Automation Engineering

Zero Trust Automation

The architecture is signed off — now it has to survive production. We build the automation that keeps a Zero Trust deployment trustworthy after go-live: idempotent provisioning, continuous configuration assurance, just-in-time access, and forensic-grade incident tooling — built on the Zscaler OneAPI SDK and running inside your own CI and SIEM.

A Zero Trust architecture is a living system. Policies drift, connectors fail over, access is granted and must be revoked, and when an incident lands, someone has to reconstruct exactly what happened — and prove it.

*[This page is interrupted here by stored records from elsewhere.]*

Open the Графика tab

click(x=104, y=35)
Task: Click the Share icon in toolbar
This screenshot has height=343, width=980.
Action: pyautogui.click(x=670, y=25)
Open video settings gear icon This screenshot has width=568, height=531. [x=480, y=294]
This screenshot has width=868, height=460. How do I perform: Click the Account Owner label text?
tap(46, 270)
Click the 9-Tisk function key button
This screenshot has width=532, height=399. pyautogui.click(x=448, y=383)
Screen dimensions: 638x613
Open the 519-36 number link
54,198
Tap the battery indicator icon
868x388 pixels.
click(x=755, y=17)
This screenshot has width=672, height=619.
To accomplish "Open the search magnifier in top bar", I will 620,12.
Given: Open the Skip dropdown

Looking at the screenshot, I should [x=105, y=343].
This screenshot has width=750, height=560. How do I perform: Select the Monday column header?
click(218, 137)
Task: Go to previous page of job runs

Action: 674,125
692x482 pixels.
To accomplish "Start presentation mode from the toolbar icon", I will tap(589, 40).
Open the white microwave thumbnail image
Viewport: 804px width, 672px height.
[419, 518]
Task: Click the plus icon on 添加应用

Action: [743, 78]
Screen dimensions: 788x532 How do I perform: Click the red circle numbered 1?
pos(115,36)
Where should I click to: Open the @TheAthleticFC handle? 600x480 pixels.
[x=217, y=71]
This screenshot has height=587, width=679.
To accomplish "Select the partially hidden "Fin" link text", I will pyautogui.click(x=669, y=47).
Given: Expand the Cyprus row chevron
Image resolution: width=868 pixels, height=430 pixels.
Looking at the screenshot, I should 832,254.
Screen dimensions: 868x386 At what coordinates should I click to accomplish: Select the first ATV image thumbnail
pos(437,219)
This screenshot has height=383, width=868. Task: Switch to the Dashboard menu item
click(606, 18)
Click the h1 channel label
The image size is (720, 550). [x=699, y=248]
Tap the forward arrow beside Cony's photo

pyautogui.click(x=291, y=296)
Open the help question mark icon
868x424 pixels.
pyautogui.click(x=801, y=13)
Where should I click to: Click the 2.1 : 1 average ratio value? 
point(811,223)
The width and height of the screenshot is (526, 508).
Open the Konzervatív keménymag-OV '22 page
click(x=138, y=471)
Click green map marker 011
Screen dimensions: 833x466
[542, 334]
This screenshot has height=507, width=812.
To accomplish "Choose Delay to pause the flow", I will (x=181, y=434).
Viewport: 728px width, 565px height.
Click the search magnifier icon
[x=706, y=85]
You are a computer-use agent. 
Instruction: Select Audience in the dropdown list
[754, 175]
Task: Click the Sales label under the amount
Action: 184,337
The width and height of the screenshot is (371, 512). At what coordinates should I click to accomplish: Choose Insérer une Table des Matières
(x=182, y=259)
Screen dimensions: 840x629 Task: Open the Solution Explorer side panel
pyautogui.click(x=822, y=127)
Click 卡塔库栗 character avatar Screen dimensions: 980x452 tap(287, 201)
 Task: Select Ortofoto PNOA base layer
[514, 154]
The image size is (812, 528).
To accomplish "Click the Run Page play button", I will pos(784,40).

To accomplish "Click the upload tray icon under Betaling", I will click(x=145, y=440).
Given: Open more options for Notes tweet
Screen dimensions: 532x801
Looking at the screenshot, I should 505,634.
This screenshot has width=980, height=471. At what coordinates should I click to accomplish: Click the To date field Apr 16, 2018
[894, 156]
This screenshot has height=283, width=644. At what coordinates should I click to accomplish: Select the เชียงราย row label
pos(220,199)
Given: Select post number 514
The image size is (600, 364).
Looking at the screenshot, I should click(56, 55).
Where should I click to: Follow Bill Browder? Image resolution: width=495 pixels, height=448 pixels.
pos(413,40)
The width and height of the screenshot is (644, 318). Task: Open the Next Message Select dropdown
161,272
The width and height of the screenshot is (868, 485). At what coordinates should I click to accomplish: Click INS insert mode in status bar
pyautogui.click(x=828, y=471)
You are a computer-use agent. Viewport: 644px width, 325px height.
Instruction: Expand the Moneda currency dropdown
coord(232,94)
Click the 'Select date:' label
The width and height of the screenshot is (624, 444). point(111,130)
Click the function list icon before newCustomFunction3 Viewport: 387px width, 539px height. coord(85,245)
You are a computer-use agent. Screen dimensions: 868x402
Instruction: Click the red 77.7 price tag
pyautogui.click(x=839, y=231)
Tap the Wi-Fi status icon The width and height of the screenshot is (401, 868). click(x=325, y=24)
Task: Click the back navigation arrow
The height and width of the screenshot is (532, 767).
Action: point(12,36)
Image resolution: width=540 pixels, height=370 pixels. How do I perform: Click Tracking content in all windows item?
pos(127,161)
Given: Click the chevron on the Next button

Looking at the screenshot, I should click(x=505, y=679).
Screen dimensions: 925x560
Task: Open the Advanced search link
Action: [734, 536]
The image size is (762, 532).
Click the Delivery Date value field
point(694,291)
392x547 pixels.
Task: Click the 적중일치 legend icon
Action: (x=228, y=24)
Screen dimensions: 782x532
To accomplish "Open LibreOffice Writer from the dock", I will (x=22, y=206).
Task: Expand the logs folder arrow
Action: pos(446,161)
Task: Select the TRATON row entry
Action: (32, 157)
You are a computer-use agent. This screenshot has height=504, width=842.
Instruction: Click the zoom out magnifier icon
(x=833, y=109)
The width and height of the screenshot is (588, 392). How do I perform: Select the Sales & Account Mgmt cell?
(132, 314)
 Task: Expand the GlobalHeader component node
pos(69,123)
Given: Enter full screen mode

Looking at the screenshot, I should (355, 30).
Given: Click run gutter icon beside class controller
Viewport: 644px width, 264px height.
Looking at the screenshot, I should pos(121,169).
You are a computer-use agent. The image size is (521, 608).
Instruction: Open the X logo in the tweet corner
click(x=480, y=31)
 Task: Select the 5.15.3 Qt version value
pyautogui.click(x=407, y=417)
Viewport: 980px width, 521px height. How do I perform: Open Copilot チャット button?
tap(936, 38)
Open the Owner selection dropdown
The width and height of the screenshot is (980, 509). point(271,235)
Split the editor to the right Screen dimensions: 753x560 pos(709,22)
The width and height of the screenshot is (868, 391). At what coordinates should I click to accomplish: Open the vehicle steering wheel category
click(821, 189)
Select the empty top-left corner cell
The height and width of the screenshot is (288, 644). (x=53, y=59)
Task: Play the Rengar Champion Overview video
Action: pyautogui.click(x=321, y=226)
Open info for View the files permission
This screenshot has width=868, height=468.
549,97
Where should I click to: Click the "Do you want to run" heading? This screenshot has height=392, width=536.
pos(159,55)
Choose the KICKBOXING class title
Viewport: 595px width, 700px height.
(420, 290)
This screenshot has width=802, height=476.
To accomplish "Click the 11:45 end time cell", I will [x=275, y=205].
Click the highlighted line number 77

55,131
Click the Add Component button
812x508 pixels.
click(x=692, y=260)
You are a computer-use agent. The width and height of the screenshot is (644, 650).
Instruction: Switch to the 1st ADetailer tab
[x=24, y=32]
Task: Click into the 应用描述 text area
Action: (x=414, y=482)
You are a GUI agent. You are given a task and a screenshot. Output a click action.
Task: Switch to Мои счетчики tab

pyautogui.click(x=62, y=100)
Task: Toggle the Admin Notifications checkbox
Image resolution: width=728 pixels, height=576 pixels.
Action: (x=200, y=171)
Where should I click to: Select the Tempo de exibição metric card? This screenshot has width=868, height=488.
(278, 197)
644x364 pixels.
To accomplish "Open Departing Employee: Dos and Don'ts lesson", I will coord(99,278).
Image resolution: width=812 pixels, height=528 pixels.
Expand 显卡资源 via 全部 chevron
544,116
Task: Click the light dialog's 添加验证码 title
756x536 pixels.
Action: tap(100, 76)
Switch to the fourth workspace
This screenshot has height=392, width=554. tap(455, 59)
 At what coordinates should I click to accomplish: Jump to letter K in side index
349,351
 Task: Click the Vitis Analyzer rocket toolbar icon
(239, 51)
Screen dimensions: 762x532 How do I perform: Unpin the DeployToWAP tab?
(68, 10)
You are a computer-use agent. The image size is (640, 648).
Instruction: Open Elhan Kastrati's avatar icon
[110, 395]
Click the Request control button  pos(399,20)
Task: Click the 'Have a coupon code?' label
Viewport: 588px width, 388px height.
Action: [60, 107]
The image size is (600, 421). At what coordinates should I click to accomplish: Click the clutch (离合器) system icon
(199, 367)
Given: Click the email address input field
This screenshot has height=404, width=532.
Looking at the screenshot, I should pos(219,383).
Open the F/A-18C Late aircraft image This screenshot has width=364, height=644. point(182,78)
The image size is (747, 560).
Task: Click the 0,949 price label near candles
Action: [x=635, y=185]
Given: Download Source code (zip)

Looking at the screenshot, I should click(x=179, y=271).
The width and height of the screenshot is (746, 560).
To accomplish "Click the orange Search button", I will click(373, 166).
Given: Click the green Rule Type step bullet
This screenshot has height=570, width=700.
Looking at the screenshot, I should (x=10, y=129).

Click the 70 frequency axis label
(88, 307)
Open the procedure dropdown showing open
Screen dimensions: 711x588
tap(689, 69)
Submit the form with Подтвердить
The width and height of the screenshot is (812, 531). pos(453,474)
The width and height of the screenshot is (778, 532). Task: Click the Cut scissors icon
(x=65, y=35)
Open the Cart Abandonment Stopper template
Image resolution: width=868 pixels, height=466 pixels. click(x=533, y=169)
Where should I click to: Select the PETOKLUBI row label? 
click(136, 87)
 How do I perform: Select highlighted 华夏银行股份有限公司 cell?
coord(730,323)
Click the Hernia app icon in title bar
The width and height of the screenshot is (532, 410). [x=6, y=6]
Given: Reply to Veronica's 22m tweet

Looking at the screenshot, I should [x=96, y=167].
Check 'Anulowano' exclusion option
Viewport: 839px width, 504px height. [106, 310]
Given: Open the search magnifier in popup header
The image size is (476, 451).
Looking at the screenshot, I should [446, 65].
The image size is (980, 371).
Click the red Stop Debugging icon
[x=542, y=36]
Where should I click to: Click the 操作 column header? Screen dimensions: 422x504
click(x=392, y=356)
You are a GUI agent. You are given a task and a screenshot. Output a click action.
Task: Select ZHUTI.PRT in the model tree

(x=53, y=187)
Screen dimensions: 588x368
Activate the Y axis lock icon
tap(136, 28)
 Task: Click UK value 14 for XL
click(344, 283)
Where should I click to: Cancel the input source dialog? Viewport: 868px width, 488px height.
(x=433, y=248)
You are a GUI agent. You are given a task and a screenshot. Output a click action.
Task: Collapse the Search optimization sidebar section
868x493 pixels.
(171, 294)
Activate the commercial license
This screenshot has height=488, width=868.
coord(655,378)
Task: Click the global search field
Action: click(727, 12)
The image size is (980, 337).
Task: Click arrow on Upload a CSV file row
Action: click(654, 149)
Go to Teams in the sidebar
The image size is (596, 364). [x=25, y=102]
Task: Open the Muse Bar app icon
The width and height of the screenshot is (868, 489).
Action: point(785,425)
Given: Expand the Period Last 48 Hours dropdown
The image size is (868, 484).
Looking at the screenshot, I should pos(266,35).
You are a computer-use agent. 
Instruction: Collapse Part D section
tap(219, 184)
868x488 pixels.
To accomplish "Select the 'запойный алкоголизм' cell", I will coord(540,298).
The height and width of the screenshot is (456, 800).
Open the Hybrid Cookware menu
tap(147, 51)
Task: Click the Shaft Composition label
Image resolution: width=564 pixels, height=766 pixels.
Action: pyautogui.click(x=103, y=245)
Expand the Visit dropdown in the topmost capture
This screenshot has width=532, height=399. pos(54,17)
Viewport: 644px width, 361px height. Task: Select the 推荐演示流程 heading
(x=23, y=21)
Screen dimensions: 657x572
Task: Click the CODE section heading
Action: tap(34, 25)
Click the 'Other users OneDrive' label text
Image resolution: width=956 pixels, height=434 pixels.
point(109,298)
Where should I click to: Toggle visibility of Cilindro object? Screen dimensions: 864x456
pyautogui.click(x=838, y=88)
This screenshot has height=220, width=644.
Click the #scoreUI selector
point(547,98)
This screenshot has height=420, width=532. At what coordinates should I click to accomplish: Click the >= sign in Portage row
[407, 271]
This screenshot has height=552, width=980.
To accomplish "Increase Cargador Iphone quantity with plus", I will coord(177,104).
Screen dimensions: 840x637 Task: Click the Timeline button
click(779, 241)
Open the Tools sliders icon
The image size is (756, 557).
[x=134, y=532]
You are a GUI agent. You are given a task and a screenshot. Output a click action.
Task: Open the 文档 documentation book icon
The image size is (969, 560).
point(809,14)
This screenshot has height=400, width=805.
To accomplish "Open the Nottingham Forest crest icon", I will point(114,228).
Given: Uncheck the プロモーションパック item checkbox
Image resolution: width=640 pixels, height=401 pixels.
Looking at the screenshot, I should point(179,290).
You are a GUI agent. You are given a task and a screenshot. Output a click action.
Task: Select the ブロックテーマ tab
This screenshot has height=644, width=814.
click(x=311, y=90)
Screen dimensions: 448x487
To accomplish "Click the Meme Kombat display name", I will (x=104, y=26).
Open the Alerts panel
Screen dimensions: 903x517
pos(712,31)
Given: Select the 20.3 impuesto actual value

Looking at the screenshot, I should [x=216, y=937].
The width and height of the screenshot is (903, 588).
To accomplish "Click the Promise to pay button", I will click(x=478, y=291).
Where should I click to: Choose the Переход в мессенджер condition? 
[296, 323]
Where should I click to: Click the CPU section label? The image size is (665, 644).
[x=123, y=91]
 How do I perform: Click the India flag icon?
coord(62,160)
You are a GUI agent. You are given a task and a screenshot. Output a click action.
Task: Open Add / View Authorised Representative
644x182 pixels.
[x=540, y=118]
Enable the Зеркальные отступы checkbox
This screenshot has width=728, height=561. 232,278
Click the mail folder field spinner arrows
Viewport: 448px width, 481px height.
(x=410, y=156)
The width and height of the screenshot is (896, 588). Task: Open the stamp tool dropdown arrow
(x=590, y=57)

Arduwyn engineers the operational layer that standard deployments leave manual. The toolkit below is drawn from real engagements: a coherent suite spanning provisioning, configuration assurance, access governance, and incident response. Every component is auditable, idempotent, and yours — there is no Arduwyn-hosted black box in the path.

The automation lifecycle

Four stages of Zero Trust operations — each one a place where manual process becomes risk.

Provision

Stand the ZPA estate up — and stand up its failover — from declared desired state, not console clicks.

Observe

Snapshot every tenant's configuration, detect drift, and stream a unified audit trail to your SIEM.

Govern

Replace standing access with time-boxed, approved grants that revoke themselves automatically.

Respond

Reconstruct an incident across every source — then preserve the evidence in a court-defensible form.

zpa-dr · bootstrap & failover rehearsal

$ python playbooks/run_all.py --config config/dr_topology.yaml
=== running deploy_connector_groups.py ===
=== running deploy_server_groups.py ===
=== running deploy_segment_groups.py ===
=== running deploy_app_segments.py ===
all playbooks converged. secondary DC is pre-staged and ready for failover.
 
$ python playbooks/failover.py --config config/dr_topology.yaml --dry-run
preflight_ok      connector_group  appconn-dc-west   healthy_connectors=3
snapshot          app_segment      *                 count=3
failover          app_segment      erp-web           dry_run=True
failover          app_segment      git-https         dry_run=True
failover          app_segment      workday           dry_run=True
failover complete (dry_run=True) snapshot=snapshots/3f9c1a.json cid=3f9c1a

The toolkit

Seven automations, grouped by lifecycle stage. Each runs in your infrastructure and is built on the Zscaler OneAPI SDK.

Provision

Bring the estate — and its disaster-recovery posture — up from desired state.

playbooks/ · config/

ZPA disaster-recovery topology

A two-datacenter ZPA estate declared in one YAML file, with a single-command failover between primary and secondary.

How it works

run_all.py bootstraps connector groups, server groups, segment groups, and app segments in dependency order — both datacenters staged from one config.
App segments are datacenter-agnostic; only their server-group binding flips. Failover swaps server_group_ids from the primary DC to the secondary.
failover.py pre-flights that at least two secondary connectors are authenticated, snapshots current bindings, then converges — writing every change to a JSONL audit log with a correlation ID, actor, and before/after state.
Rollback restores from the snapshot. --dry-run is mandatory rehearsal before any live cut-over.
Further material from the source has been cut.